SERVES 2 (WITH LEFTOVERS)
Prep Time: 20 minutes
Cook Time: 1 hour 15 minutes
Total Time: 1 hour 35 minutes
1 pound ground meat (beef, lamb, bison)
1 onion, finely chopped
3 cloves garlic, minced
1 teaspoon cumin
1 teaspoon chili powder
½ teaspoon paprika
½ teaspoon mustard powder
½ teaspoon salt
1 red bell pepper, finely chopped
1 green bell pepper, finely chopped
1 can (14.5 ounces) diced tomatoes
2 cups beef broth
Different garnish options can really change the flavor of this dish. Try topping with fresh cilantro, jalapeños, crushed red pepper, or a drizzle of Ranch Dressing. If you’re active and need to eat more carbohydrates, cut some potatoes or butternut squash into small cubes and add them to the pot just before simmering, or serve your chili in a “bowl” of roasted acorn squash halves.

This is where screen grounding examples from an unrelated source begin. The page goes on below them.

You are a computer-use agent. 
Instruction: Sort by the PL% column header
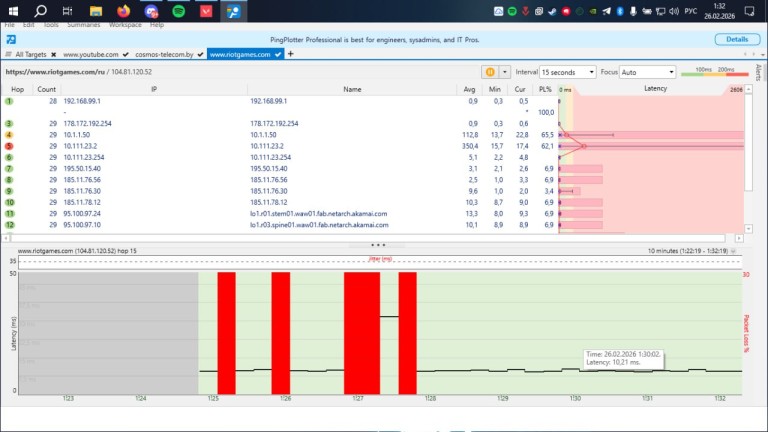tap(545, 89)
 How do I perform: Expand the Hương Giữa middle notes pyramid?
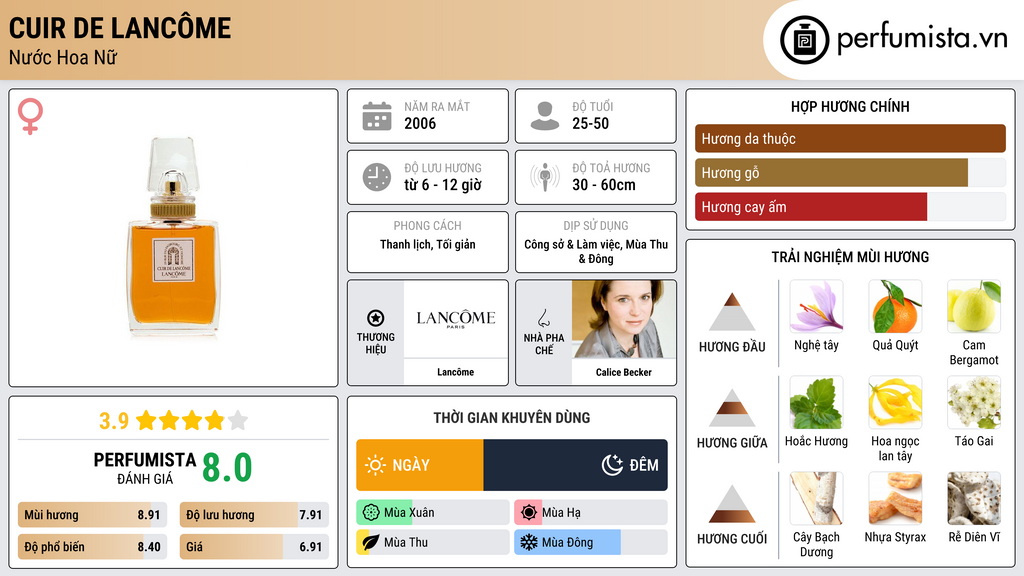(x=732, y=409)
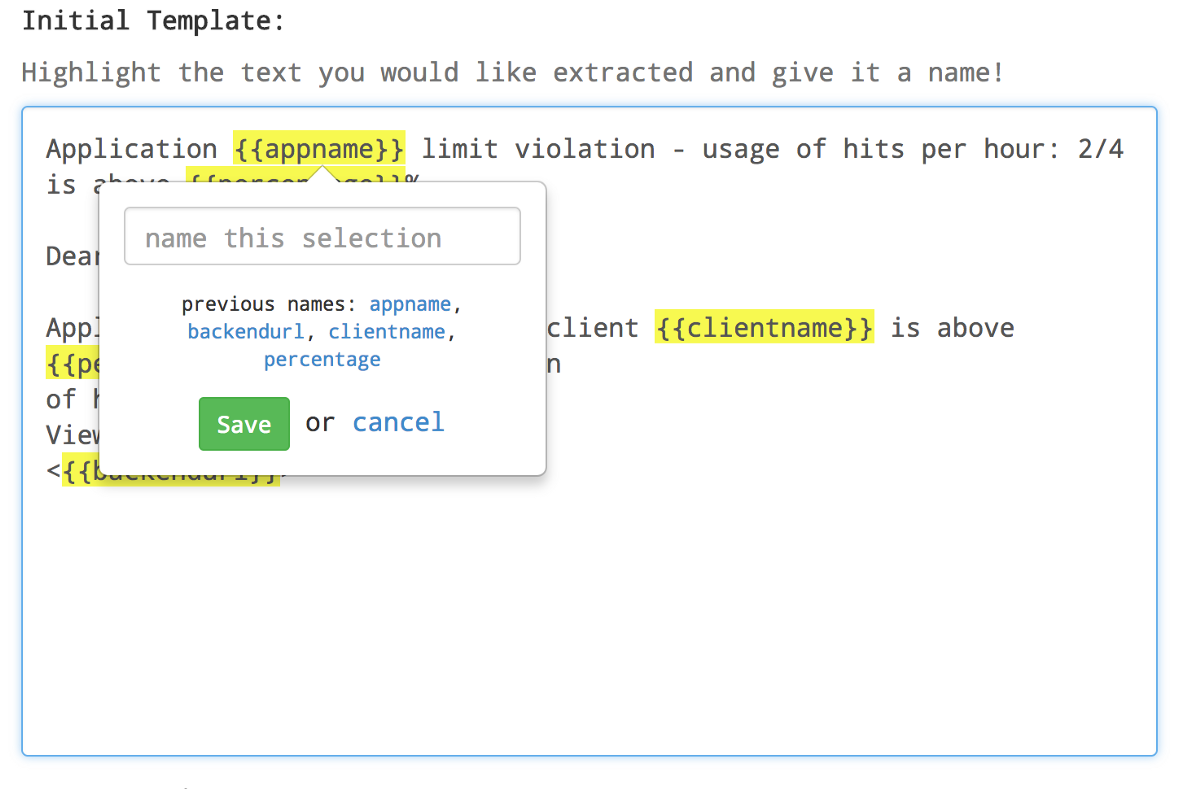Click the word "Application" starting the template

click(x=131, y=150)
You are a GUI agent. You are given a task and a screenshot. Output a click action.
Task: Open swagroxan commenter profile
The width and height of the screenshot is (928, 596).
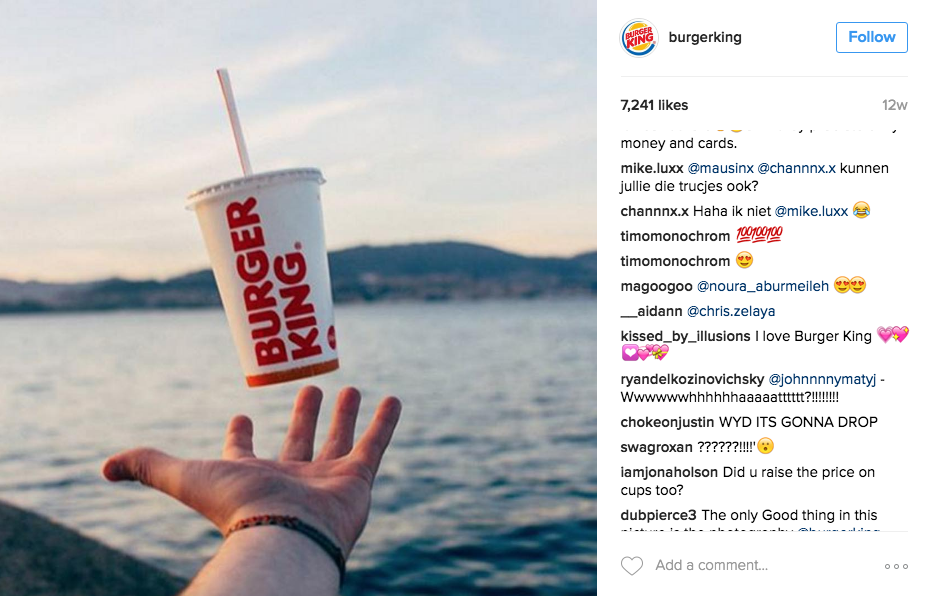656,447
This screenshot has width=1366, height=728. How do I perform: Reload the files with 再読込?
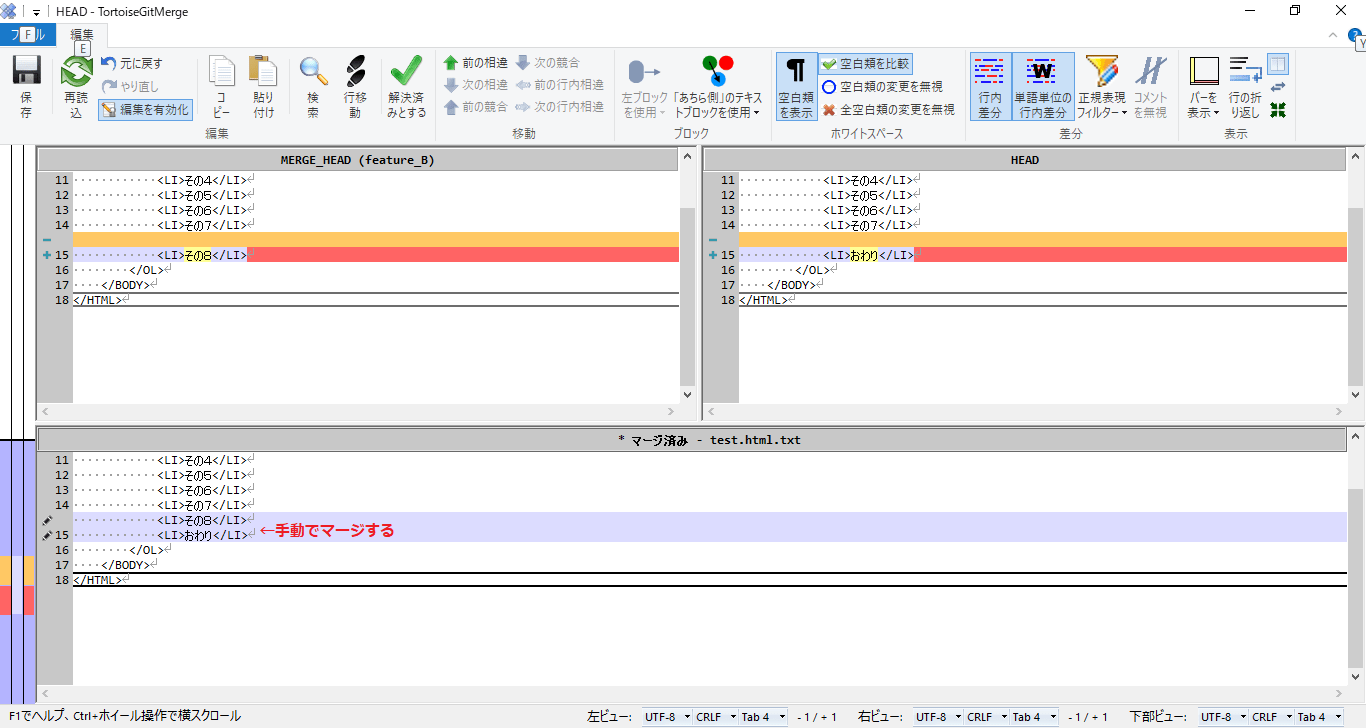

Heat a large pot or high-walled skillet over medium-high heat (without cooking fat). Add the ground meat and cook until the meat is fully browned, 7 to 10 minutes. Remove the meat from the pot with a slotted spoon and transfer it to a side dish, keeping the leftover fat in the pot.
Add the onions, garlic, cumin, chili powder, paprika, mustard powder, and salt to the pot. Reduce the heat to medium low and cook until the onions are translucent, 4 to 5 minutes.
Add the bell peppers, tomatoes, and broth. Turn the heat up to high. When the chili reaches a boil, reduce the heat to low and simmer uncovered for 1 hour.
✪ This Recipe can easily be made in a slow cooker. Follow all of the directions exactly as above, up to the point when your onions are translucent. At that point, transfer the contents from the pot to your slow cooker. Add the bell peppers, tomatoes, and broth and set to low heat, cooking for 6 to 8 hours.